If a HCPCS code for a competitively bid item is revised after the contract period for a competitive bidding program begins, CMS adjusts the single payment amount for that item as follows:

(a) If a single HCPCS code for an item is divided into two or more HCPCS codes for the components of that item, the sum of single payment amounts for the new HCPCS codes equals the single payment amount for the original item. Contract suppliers must furnish the components of the item and submit claims using the new HCPCS codes.

(b) If a single HCPCS code is divided into two or more separate HCPCS codes, the single payment amount for each of the new separate HCPCS codes is equal to the single payment amount applied to the single HCPCS code. Contract suppliers must furnish the items and submit claims using the new separate HCPCS codes.

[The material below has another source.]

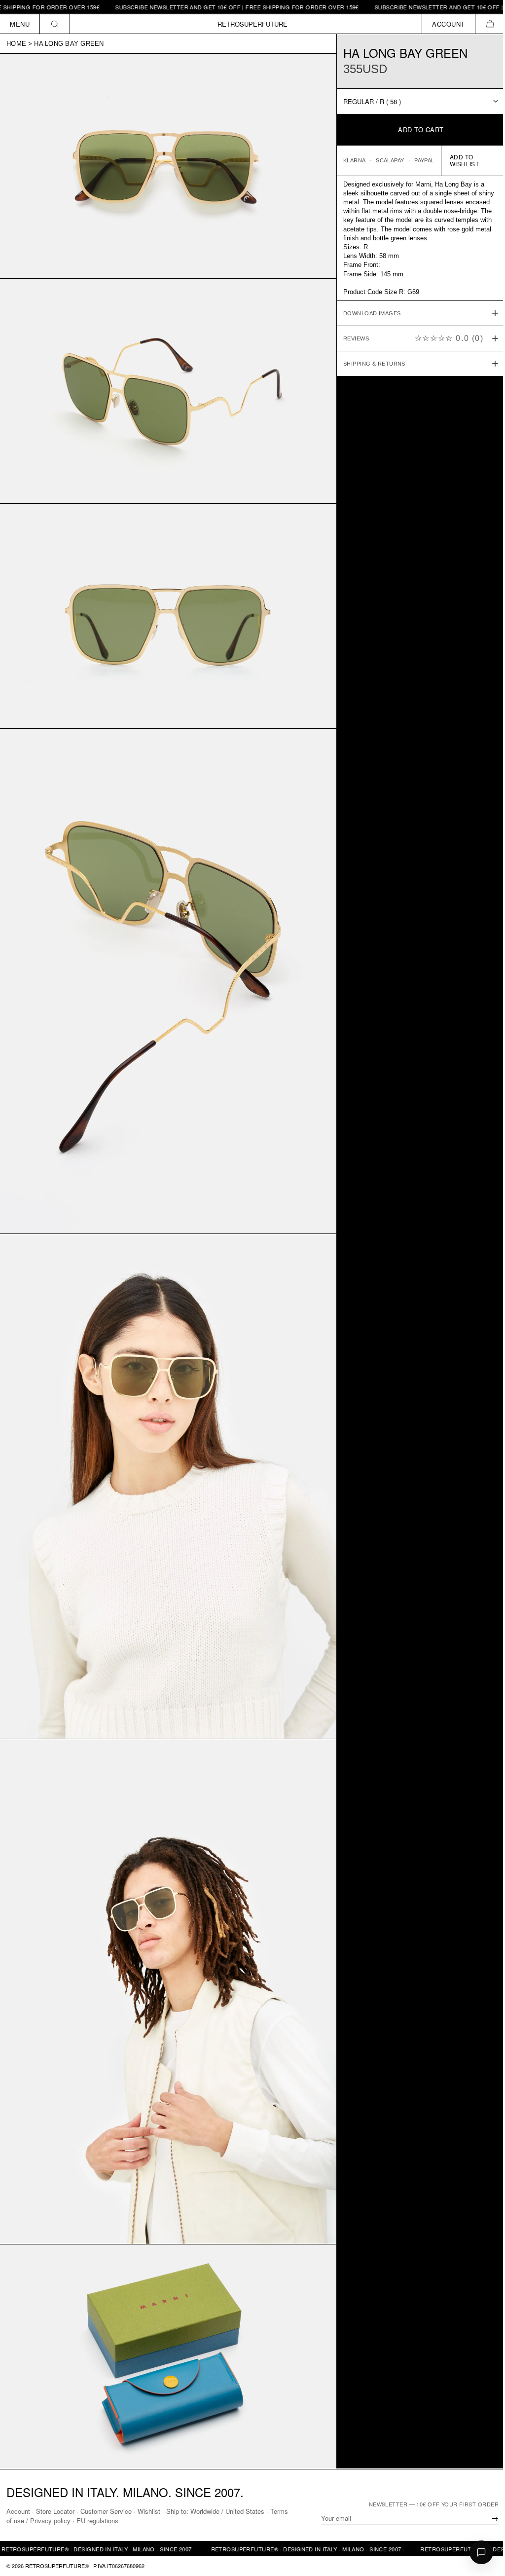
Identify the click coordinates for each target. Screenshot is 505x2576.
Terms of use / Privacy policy (48, 2520)
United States (244, 2511)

(c) If the HCPCS codes for components of an item are merged into a single HCPCS code for the item, the single payment amount for the new HCPCS code is equal to the total of the separate single payment amounts for the components. Contract suppliers must furnish the item and submit claims using the new HCPCS code.

(d) If multiple HCPCS codes for similar items are merged into a single HCPCS code, the items to which the new HCPCS codes apply may be furnished by any supplier that has a valid Medicare billing number. Payment for these items will be made in accordance with Subpart C or Subpart D.